[Opening TEXT section]

However, TNF is immunoregulatory in later phases of infection after viral clearance. This role is in agreement with the pleiotropic nature of TNF and with its role in apoptosis, which is reflected in the reduced T cell contraction following viral clearance in our model (12, 13). Recent evidence has also shown an antifibrotic activity of TNF in various models, including idiopathic pulmonary fibrosis (IPF)(14,15). Interestingly, it has been also found that TNF is anti-fibrotic during influenza infection, through suppression of profibrotic chemokine MCP-1 expression. Thus it has been identified that the dysregulated MCP-1 and in turn TGF-1 responses represent an important molecular mechanism in abberant tissue repair and heightened immunopathology in influenza.
TNF depletion has been widely implemented as a means to counter inflammatory
conditions in humans (16-17). It is needed caution for clinical use of such therapeutics as they may worsen influenza-associated immunopathology during flu seasons or epidemics.
Interestingly, a study found that treatment of RA patients with etanercept (a soluble TNF receptor) led to increased peripheral T cell reactivity to microbial antigens that included influenza (17). Several studies have also indicated that TNF blockade with infliximab (a monoclonal antibody) increases T cell reactivity (18, 19). As such, it has been suggested that in autoimmune diseases in which TNF blockade is therapeutic (RA, Crohn’s disease, psoriasis) the overproduction of TNF is part of the innate immune response and released by macrophages, rather than by T cells such as in diseases where neutralization of TNF worsens disease severity (MS, diabetes, mouse models of EAE and lupus) (12, 13, 16).

[Closing TEXT section]
[Opening PROVIDED DATA section]

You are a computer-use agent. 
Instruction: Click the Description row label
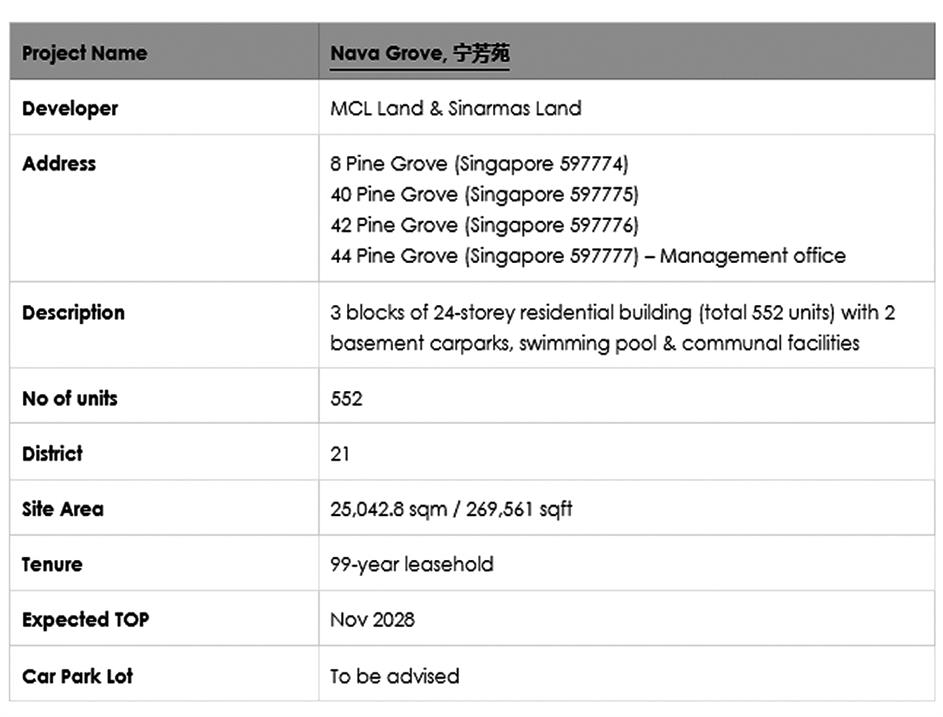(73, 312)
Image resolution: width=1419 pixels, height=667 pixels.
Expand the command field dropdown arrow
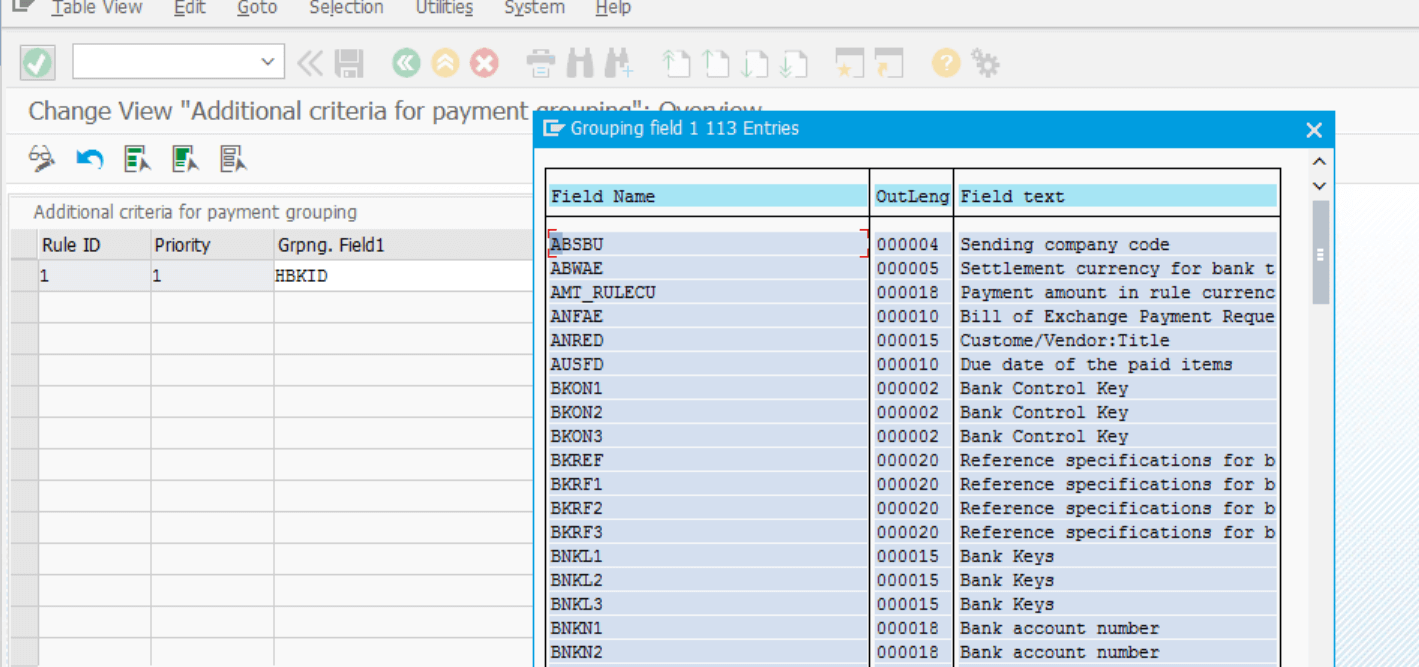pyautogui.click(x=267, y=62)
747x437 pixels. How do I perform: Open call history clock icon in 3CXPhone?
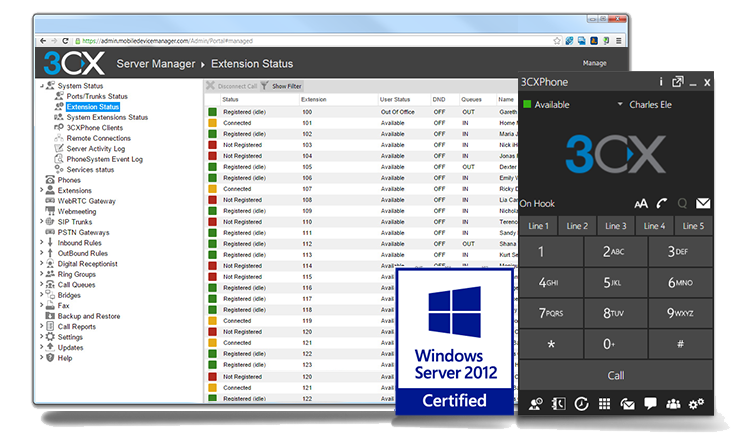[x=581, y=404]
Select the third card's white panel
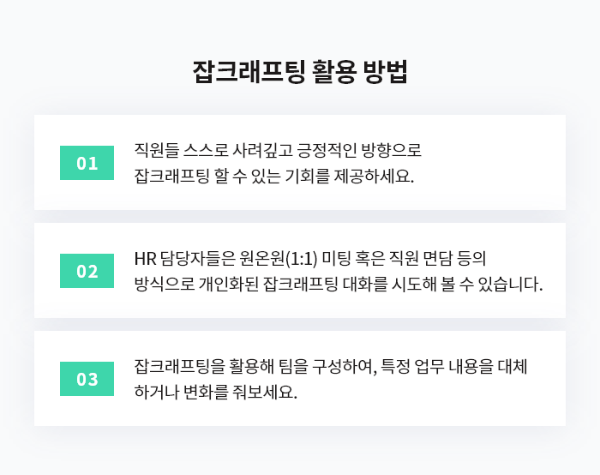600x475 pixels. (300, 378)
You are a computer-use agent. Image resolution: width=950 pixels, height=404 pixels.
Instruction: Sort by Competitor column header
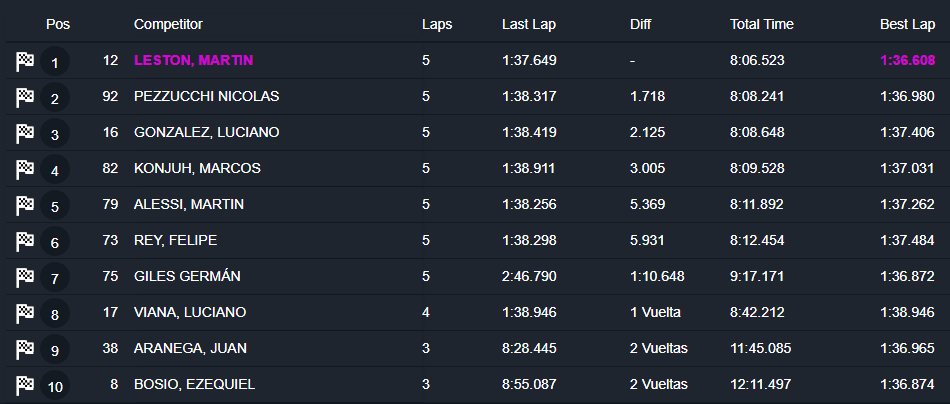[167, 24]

[Closing PROVIDED DATA section]

[QUESTIONS ON THE MATERIAL]
- 1) Rewrite the paragraph beginning "Interestingly, a study found" from the TNF text as a brief bulleted list that keeps its main facts.
- 2) Carry on the text about TNF in influenza from its last sentence.

[ACTIVITY ANSWERS]
- 1)
- Treating RA patients with etanercept, a soluble TNF receptor, increased peripheral T cell reactivity to microbial antigens, including influenza.
- Several studies indicate that TNF blockade with infliximab, a monoclonal antibody, also increases T cell reactivity.
- It has therefore been suggested that in autoimmune diseases where TNF blockade is therapeutic (RA, Crohn's disease, psoriasis), excess TNF is part of the innate immune response and comes from macrophages.
- This differs from diseases where neutralizing TNF worsens severity (MS, diabetes, mouse models of EAE and lupus), in which TNF is released by T cells.

- 2)
However, to date there is little evidence showing that patients treated with TNF inhibitors exhibit more frequent or severe influenza infections. Clinical trials of the safety and immunogenicity of influenza vaccination in patients with RA have shown that the vaccine induces an adequate humoral response and does not induce clinical exacerbation of RA (20, 21). There is a lack of reports of influenza illness itself in RA patients being treated with TNF inhibitors (22). However, as mentioned above, TNF deficiency may have stimulating effects on T cell activity against microbial antigens and may assist in the generation of CTLs to clear the infection, as was shown in TNF inhibitors model.
Thus an adequate humoral response following immunization and influenza viral clearance following infection may occur in patients under TNF deficiency, which is in agreement with our model. However, the question still remains about the fate of such patients at later times post-infection after the virus is cleared which is when TNF acts as a negative regulator preventing lung immunopathology. Also, RA patients are concurrently on glucocorticoid immunosuppressive therapy used to control the disease, which may mask the effect of TNF deficiency, where TNF deficient mice had excessive inflammatory responses including cytokine and chemokine expression that led to fibrosis and immunopathology.
Nevertheless, influenza patients on TNF inhibiting medication should be more closely monitored, including at later stages after the virus has been cleared and the lung architecture is returning to homeostasis, in order to prevent complicating lung disease that may occur under TNF deficiency.